» Problem statement
Exact repetition, please: start with the line where "Task: Click the Material" appears and stop after the final line of the records.

» Task input
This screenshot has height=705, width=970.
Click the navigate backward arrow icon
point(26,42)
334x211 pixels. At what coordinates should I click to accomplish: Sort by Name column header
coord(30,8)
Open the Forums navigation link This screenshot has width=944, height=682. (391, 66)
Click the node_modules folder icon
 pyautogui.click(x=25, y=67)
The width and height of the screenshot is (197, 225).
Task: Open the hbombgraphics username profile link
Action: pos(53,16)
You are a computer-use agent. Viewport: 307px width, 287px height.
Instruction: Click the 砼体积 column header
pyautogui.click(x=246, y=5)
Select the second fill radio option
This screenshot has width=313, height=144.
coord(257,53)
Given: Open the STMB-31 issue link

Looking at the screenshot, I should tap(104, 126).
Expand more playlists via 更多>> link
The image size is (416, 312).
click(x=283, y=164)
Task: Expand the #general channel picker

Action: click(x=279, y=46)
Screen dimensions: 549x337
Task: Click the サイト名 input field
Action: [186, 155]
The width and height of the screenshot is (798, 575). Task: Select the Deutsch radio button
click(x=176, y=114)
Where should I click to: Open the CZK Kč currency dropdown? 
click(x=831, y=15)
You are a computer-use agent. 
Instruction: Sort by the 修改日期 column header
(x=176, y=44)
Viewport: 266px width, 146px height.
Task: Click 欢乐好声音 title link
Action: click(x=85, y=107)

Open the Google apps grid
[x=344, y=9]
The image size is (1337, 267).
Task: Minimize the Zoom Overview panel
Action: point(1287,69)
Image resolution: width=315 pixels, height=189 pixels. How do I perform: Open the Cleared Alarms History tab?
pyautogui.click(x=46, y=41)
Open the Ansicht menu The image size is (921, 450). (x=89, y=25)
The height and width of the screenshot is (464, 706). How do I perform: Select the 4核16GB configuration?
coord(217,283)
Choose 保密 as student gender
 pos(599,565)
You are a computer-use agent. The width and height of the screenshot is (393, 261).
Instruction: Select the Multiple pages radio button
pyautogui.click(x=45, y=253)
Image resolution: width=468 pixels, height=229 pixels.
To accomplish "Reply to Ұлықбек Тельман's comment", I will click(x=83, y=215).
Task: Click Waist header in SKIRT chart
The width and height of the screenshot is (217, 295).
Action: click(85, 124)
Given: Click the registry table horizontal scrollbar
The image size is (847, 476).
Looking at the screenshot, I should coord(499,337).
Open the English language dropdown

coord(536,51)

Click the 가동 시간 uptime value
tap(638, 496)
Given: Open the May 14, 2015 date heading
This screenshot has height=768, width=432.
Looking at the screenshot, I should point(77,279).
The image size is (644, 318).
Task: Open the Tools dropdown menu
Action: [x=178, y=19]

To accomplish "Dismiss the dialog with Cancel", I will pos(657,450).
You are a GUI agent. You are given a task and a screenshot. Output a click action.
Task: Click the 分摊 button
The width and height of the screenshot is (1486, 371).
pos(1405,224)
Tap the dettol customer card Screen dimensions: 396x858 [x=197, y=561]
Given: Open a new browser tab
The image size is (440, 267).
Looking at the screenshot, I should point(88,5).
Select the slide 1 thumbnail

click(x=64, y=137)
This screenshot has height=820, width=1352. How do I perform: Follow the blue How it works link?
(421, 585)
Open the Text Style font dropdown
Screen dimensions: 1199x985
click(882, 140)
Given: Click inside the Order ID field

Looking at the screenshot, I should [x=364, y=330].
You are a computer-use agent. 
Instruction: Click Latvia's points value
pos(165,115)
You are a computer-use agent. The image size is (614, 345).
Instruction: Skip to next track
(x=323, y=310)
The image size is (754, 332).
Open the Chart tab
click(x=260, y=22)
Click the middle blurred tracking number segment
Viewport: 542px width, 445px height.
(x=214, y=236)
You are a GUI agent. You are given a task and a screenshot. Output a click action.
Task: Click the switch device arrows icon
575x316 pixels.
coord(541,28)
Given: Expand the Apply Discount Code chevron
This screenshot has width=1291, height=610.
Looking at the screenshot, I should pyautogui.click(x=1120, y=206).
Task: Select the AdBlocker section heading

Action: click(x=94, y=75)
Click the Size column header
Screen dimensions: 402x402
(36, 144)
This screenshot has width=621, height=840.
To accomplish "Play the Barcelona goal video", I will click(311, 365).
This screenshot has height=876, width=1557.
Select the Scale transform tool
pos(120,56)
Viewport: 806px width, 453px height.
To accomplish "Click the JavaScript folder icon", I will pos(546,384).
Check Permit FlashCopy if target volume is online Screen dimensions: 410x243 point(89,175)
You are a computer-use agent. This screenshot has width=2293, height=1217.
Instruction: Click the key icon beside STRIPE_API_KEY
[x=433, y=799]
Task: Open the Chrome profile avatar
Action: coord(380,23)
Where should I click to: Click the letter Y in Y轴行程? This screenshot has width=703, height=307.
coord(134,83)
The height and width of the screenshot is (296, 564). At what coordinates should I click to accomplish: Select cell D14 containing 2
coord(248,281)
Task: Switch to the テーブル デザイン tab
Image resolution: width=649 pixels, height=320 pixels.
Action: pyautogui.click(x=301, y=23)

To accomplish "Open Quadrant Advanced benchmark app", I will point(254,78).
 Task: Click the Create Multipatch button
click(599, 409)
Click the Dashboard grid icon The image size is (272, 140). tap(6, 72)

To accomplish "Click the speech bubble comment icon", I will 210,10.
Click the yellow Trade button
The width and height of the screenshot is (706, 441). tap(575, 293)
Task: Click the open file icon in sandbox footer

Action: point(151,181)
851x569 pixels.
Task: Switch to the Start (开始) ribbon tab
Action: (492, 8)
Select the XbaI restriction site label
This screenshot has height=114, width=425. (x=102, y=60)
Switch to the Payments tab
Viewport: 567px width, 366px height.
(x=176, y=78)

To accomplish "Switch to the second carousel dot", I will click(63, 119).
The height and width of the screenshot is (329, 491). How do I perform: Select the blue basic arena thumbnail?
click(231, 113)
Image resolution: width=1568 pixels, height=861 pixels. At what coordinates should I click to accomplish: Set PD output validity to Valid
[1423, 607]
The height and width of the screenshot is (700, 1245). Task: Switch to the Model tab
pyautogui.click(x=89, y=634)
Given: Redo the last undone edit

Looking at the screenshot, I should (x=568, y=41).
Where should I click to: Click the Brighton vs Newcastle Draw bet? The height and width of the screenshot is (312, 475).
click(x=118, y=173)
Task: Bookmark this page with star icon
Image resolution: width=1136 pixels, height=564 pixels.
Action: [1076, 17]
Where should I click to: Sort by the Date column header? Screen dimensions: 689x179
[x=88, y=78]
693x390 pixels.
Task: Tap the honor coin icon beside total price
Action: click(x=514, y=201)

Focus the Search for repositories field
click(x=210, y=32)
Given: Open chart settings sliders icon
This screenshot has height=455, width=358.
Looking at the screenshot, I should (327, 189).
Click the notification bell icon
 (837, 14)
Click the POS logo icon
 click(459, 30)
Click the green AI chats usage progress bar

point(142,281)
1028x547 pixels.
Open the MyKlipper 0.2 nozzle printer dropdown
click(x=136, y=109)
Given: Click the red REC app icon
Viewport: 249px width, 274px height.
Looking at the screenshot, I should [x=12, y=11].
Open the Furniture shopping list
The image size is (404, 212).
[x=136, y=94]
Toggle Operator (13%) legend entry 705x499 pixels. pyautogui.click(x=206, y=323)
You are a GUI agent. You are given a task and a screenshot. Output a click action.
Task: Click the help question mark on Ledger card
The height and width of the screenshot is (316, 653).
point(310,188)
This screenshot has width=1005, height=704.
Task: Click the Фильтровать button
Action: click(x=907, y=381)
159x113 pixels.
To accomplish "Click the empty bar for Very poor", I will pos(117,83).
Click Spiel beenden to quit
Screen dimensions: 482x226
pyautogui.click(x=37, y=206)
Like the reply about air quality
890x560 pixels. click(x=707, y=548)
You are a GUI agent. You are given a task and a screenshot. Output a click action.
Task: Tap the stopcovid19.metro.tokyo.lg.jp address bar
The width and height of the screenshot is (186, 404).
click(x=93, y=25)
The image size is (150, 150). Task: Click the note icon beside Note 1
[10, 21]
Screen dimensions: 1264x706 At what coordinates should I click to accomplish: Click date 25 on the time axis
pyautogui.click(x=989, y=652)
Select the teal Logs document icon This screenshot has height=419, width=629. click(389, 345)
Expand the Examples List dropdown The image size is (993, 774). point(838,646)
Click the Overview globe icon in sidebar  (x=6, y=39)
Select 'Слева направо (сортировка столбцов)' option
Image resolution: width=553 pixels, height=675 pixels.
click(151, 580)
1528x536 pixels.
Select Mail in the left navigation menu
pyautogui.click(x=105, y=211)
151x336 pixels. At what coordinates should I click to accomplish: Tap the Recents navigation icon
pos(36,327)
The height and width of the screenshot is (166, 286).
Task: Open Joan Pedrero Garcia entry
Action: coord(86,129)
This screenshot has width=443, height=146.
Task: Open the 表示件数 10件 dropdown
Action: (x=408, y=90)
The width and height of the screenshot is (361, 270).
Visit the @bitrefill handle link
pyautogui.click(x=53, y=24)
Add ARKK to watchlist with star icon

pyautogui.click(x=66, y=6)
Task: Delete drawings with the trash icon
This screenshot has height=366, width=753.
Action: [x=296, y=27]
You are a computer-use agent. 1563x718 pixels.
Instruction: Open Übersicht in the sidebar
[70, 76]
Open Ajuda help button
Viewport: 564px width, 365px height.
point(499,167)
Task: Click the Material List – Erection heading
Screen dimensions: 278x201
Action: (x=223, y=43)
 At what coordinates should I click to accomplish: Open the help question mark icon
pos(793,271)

» Written reply
Task: Click the Material List – Erection heading
Screen dimensions: 278x201
Action: (x=223, y=43)
 At what coordinates should I click to accomplish: Open the help question mark icon
pos(793,271)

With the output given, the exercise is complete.